L’intérieur comme expression du mode de vie

L’habitat contemporain concentre aujourd’hui plusieurs fonctions. On y travaille, on y reçoit, on s’y repose, on y cuisine, on y collectionne parfois des objets, du mobilier ou des pièces de design. Le salon peut devenir un espace de télétravail, la cuisine un lieu de réception, la chambre un refuge, tandis que les rangements intégrés, les luminaires ou les équipements techniques participent pleinement à la qualité du quotidien.

Cette évolution modifie notre rapport au logement. L’intérieur n’est plus seulement décoratif : il accompagne les rythmes de vie. Chaque choix, du revêtement de sol au canapé, du plan de travail à la bibliothèque sur mesure, traduit une manière d’habiter. Il devient donc essentiel de considérer ce lieu non seulement comme un espace à aménager, mais aussi comme un patrimoine à protéger.

Protéger ce que l’on a pris le temps de construire

Un projet d’architecture intérieure demande du temps, de l’attention et souvent un budget important. Travaux, mobilier, objets, électroménager, équipements connectés, œuvres ou luminaires : la valeur d’un intérieur ne se limite pas aux murs. Elle se trouve dans l’ensemble des éléments qui composent le cadre de vie.

Pourtant, cet équilibre peut être fragilisé par des événements du quotidien. Un dégât des eaux, un incendie, un bris de glace, un vol ou un incident domestique peuvent affecter rapidement un espace soigneusement pensé. Plus un intérieur est personnalisé, plus il devient important d’anticiper sa protection.

C’est dans cette logique qu’une assurance habitation avec Allianz peut trouver sa place. Elle s’inscrit comme un prolongement naturel de l’attention portée au logement, en permettant de protéger à la fois le lieu, les biens et le confort qui y sont associés.

Une couverture à adapter à chaque intérieur

Tous les logements ne se ressemblent pas. Un studio occupé par un étudiant, un appartement rénové, une maison familiale, une résidence secondaire ou un logement meublé n’impliquent pas les mêmes besoins. La surface, le nombre de pièces, la valeur des biens, la présence d’équipements spécifiques ou encore l’usage du logement sont autant de critères à prendre en compte.

Avec Allianz, l’assurance habitation permet d’aborder cette question de manière concrète : quelles garanties sont réellement nécessaires ? Quels biens doivent être déclarés ? Quels plafonds d’indemnisation sont adaptés à la valeur de l’intérieur ? Quelle franchise reste à la charge de l’assuré en cas de sinistre ? Ces points sont essentiels pour éviter de découvrir trop tard qu’un contrat ne correspond pas à la réalité du logement.

L’enjeu n’est donc pas seulement d’être assuré, mais d’être bien couvert. Dans un intérieur pensé avec exigence, où chaque choix a une valeur esthétique et fonctionnelle, la protection doit être envisagée avec le même niveau d’attention.

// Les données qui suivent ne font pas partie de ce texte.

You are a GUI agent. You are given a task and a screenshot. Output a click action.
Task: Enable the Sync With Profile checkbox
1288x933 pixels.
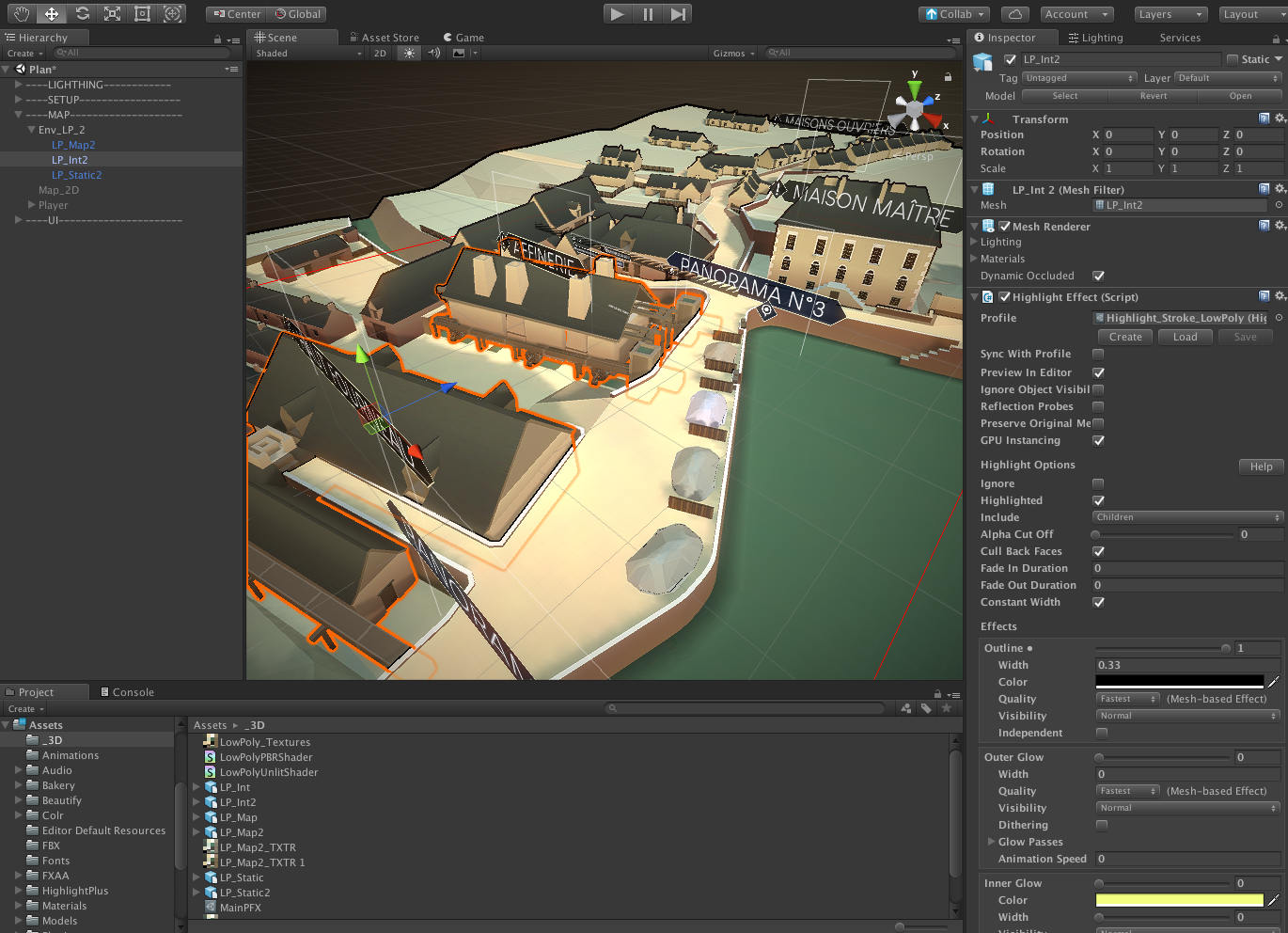(1098, 355)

Une démarche cohérente avec l’art d’habiter

L’architecture intérieure repose sur une idée simple : créer un lieu juste, adapté à ceux qui l’occupent. Cette démarche ne s’arrête pas une fois les travaux terminés ou le mobilier installé. Elle se poursuit dans l’entretien, l’usage et la préservation du lieu.

Penser son assurance habitation, c’est finalement intégrer une dimension supplémentaire à son projet d’habitat. Non pas comme une contrainte administrative, mais comme un réflexe de cohérence. Un intérieur se conçoit, se vit, s’entretient et se protège.

Dans cette continuité, Allianz accompagne les particuliers dans la protection de leur logement et de leurs biens, avec une approche qui permet d’ajuster la couverture aux besoins du foyer. Une manière de préserver ce qui fait la valeur d’un intérieur : son confort, ses usages et l’attention portée à chaque détail.

Habiter sereinement

Le luxe discret d’un intérieur bien pensé tient souvent à ce qu’il rend invisible : la fluidité des gestes, la justesse des proportions, la qualité des matériaux, la tranquillité du quotidien. Protéger son logement participe de cette même logique. C’est garantir que l’espace dans lequel on vit puisse conserver sa fonction première : offrir un cadre stable, confortable et rassurant.

Avoir une belle maison, un appartement rénové ou un intérieur soigneusement aménagé est une chose. Pouvoir l’habiter sereinement, avec une protection adaptée, en est une autre. C’est peut-être là que se joue aujourd’hui une vision plus complète de l’art d’habiter.